Venient Fx Renal Function Basic
Test Description
Venient Fx Renal Function Basic is a disruptive and non-invasive test that provides primary information about the renal function of the patient.
It is based on a routine blood and urine analysis and powered by both public and machine learning (ML) proprietary algorithms, and it delivers high accurate primary diagnostic information including likelihood of having a kidney dysfunction. As a primary election test, the results of the parameters included on it are helpful in order to orientate through different diagnostic, prognostic and therapeutic options.
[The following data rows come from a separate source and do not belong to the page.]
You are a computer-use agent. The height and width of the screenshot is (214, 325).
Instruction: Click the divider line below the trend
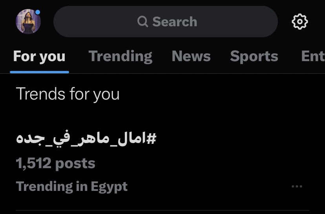163,210
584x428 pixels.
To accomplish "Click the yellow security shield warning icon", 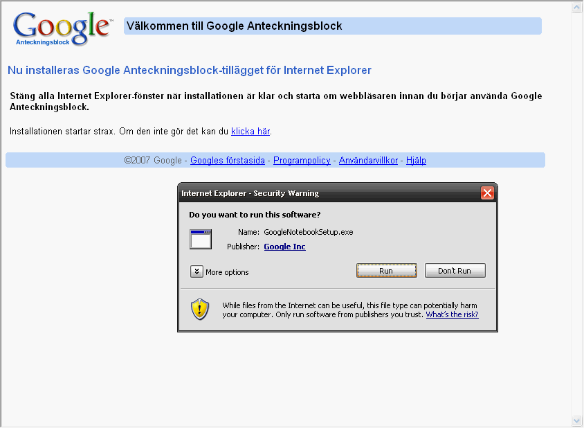I will pyautogui.click(x=200, y=308).
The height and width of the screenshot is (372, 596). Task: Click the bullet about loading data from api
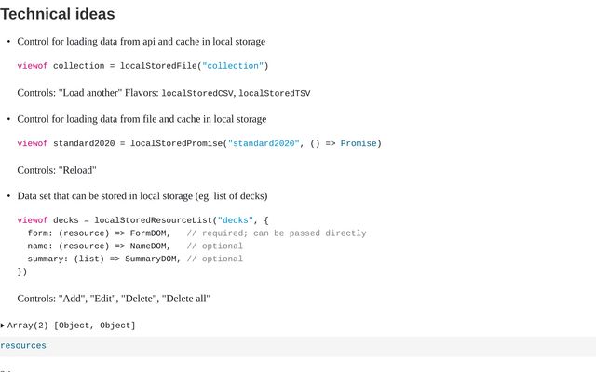click(141, 42)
Although normally the results are preliminary in decision making, in some cases, they can be definitive.
It is based on the glomerular filtration rate (GFR) with the CKD-EPI (Chronic Kidney Disease Epidemiology Collaboration) creatinine equation and the urine albumin-to-creatinine ratio (urine ACR).
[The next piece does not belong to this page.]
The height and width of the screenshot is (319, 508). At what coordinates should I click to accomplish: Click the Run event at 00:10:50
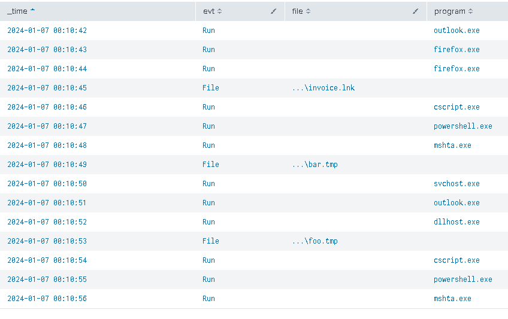(208, 184)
In case of a positive result, the diagnostic report can suggest performing a certain secondary election test, in order to deepen the diagnostic information, confirm therapies, establish prognostics or perform the follow-up of the disease.
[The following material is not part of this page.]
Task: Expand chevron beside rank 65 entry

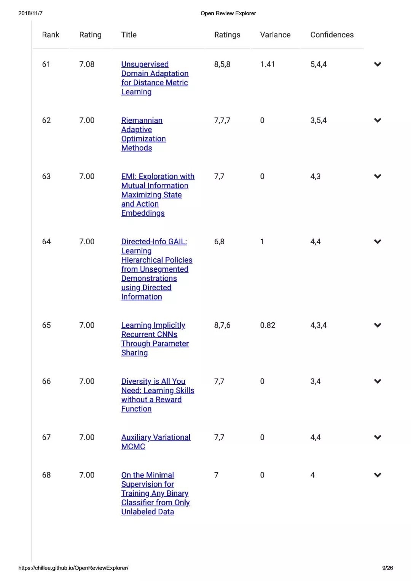Action: click(x=378, y=325)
If a renal disfunction is suggested, others tests will be recommended according to convenience.
Screening Recommendations
The United States Preventative Services Task Force (USPSTF) does not include any recommendations for screening for kidney disease.
However, Kience Inc. recommends the Venient Fx Renal Function Basic test to treat patients with the following symptoms, signs, or suspected disease: acute kidney injury; chronic kidney disease; drug-induced acute kidney injury; heart failure; high blood pressure; type 2 diabetes mellitus (DM2); volume depletion due to dehydration or bleeding; nephrolithiasis; acute pyelonephritis; polycystic kidney disease; renal artery occlusion; vasculitis; glomerulonephritis; or autoimmune diseases (e.g., SLE or scleroderma), among others.
Intended Use
The intended population for Venient Fx Renal Function Basic test are patients with clinical suspicion of: acute or drug-induced kidney injury; chronic kidney disease; renal dysfunction due to heart failure; renal dysfunction due to arterial hypertension, vasculitis or type 1 or type 2 diabetes mellitus; volume depletion due to dehydration or hemorrhage; nephrolithiasis; acute pyelonephritis; polycystic kidney disease; renal artery occlusion; glomerulonephritis or autoimmune diseases.
Sample Clinical Vignette
A 76-year-old-male with history of hypertension on treatment for the past 20 years, and Type 2 Diabetes Mellitus on insulin for the past 15 years, visits his primary care physician because of persistent bilateral swelling/edema on both limbs, loss of appetite and metallic taste. On physical exam, blood pressure was 165/56 and bradycardic (HR 48 bpm), swelling in the lower extremities goes up until the knee (feet, ankles) level and also involves abdomen.
Required Laboratory Determinations
Other Serum Analytes —Serum Creatinine—; Other Urine Analytes —Urine Albumin, Urine Creatinine—.